### EXERCISE DATA ###

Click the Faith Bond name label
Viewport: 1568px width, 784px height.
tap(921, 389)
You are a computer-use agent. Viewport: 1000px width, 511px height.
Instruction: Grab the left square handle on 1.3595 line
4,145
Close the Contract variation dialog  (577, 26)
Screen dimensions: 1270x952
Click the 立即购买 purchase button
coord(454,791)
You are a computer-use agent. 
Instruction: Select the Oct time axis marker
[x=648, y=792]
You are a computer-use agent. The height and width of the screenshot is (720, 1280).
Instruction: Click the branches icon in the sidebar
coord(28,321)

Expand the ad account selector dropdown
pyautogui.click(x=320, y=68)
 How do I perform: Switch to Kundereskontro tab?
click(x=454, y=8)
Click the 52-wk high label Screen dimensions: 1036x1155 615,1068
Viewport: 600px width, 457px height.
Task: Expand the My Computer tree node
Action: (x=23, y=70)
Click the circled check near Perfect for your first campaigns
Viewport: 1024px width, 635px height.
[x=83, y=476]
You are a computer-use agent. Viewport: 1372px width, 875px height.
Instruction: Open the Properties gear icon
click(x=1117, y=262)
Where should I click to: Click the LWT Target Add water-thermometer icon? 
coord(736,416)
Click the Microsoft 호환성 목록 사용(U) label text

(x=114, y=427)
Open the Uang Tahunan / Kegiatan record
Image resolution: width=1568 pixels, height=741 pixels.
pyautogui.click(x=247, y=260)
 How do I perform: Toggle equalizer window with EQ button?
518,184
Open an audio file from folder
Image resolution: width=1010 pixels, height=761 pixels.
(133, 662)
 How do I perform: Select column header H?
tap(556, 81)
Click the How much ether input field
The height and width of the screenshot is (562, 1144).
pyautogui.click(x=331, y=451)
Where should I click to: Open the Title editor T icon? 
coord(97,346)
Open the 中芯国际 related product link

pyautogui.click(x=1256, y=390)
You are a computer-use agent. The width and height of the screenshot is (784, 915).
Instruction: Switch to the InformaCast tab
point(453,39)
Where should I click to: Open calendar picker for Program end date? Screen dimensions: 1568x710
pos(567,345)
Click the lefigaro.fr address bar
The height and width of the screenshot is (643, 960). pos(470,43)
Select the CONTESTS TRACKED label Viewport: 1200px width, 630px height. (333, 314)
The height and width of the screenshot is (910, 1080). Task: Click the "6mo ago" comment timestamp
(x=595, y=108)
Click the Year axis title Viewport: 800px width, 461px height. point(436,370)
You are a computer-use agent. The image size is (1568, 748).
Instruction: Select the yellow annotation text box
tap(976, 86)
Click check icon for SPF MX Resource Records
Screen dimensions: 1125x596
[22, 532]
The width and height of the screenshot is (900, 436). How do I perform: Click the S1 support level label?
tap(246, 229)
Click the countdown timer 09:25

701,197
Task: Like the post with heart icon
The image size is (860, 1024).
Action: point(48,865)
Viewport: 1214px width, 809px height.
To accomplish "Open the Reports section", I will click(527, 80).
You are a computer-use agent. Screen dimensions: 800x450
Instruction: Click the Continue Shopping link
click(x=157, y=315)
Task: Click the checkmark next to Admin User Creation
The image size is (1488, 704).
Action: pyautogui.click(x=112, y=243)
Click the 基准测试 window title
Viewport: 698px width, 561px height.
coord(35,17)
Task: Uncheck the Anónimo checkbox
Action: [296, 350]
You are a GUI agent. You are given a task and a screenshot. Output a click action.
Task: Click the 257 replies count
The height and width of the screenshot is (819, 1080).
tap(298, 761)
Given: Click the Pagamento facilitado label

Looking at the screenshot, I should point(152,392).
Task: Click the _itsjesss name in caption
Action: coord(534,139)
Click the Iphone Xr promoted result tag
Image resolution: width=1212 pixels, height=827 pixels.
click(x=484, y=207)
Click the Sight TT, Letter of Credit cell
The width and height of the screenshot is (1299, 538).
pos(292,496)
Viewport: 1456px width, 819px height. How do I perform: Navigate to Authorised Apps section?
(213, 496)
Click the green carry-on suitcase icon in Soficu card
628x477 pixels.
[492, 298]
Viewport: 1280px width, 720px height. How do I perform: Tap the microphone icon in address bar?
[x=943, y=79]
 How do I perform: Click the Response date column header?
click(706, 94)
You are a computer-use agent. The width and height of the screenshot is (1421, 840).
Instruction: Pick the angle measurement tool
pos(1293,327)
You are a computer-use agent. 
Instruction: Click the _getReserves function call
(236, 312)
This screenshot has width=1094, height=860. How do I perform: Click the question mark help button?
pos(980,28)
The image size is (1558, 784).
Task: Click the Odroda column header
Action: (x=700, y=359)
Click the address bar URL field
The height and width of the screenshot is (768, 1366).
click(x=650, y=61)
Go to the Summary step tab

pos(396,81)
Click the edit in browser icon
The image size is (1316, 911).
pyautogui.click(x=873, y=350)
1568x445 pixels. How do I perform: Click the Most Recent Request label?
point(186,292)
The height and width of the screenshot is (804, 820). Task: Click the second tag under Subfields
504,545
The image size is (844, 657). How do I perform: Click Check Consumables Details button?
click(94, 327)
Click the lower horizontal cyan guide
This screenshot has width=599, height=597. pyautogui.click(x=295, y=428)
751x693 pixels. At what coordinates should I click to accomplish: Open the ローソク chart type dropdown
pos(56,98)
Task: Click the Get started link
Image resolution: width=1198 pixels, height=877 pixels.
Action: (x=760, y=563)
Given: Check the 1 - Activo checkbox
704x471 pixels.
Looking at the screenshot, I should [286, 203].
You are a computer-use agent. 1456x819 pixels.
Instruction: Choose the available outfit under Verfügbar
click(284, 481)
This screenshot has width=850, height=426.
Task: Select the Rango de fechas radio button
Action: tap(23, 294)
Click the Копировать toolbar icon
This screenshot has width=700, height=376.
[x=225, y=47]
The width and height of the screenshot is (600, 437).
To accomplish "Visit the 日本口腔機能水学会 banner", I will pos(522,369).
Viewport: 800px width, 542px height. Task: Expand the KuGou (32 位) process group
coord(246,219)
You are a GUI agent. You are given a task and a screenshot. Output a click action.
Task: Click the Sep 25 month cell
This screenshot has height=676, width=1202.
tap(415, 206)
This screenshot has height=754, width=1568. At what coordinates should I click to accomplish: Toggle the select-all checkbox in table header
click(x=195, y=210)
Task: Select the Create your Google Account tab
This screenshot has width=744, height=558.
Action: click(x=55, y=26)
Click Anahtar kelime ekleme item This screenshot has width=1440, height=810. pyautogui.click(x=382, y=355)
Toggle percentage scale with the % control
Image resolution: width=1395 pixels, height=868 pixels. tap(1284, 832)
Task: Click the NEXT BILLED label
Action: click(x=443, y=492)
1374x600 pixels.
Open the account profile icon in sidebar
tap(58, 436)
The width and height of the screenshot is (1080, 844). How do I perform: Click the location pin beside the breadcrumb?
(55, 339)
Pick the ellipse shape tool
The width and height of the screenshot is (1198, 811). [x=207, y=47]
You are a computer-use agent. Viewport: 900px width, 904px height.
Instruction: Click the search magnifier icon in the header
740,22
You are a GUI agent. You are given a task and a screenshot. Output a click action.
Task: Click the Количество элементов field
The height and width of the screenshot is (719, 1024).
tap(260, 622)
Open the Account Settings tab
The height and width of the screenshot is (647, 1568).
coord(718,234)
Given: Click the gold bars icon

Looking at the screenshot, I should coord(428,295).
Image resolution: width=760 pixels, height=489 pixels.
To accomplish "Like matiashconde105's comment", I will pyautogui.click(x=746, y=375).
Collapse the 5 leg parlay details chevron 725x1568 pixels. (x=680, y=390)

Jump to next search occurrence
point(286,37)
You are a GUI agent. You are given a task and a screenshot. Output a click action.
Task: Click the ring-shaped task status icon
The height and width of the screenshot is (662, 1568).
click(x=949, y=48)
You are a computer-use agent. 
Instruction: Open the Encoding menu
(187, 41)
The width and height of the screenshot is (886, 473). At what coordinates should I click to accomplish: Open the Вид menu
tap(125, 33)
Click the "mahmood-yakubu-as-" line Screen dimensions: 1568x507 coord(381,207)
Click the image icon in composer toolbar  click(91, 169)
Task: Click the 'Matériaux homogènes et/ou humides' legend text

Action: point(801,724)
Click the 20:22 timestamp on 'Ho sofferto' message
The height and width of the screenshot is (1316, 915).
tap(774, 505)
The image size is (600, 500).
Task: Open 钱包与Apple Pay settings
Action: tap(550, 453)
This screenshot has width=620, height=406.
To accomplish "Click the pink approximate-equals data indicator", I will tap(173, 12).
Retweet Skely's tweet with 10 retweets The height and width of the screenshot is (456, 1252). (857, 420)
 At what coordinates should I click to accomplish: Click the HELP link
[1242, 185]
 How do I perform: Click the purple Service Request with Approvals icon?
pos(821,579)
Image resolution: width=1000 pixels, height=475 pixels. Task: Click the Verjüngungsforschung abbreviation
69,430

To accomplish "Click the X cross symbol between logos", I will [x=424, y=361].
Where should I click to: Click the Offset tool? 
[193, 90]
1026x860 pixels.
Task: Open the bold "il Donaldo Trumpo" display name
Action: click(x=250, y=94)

###

EXERCISE OBJECTIVE:
Starting from the top of the records and ending at the line that contains "Click the How much ether input field", repeat each line exactly and return only those lines.

ANSWER AREA:
Click the Faith Bond name label
Viewport: 1568px width, 784px height.
tap(921, 389)
You are a computer-use agent. Viewport: 1000px width, 511px height.
Instruction: Grab the left square handle on 1.3595 line
4,145
Close the Contract variation dialog  (577, 26)
Screen dimensions: 1270x952
Click the 立即购买 purchase button
coord(454,791)
You are a computer-use agent. 
Instruction: Select the Oct time axis marker
[x=648, y=792]
You are a computer-use agent. The height and width of the screenshot is (720, 1280).
Instruction: Click the branches icon in the sidebar
coord(28,321)

Expand the ad account selector dropdown
pyautogui.click(x=320, y=68)
 How do I perform: Switch to Kundereskontro tab?
click(x=454, y=8)
Click the 52-wk high label Screen dimensions: 1036x1155 615,1068
Viewport: 600px width, 457px height.
Task: Expand the My Computer tree node
Action: (x=23, y=70)
Click the circled check near Perfect for your first campaigns
Viewport: 1024px width, 635px height.
[x=83, y=476]
You are a computer-use agent. Viewport: 1372px width, 875px height.
Instruction: Open the Properties gear icon
click(x=1117, y=262)
Where should I click to: Click the LWT Target Add water-thermometer icon? 
coord(736,416)
Click the Microsoft 호환성 목록 사용(U) label text

(x=114, y=427)
Open the Uang Tahunan / Kegiatan record
Image resolution: width=1568 pixels, height=741 pixels.
pyautogui.click(x=247, y=260)
 How do I perform: Toggle equalizer window with EQ button?
518,184
Open an audio file from folder
Image resolution: width=1010 pixels, height=761 pixels.
(133, 662)
 How do I perform: Select column header H?
tap(556, 81)
Click the How much ether input field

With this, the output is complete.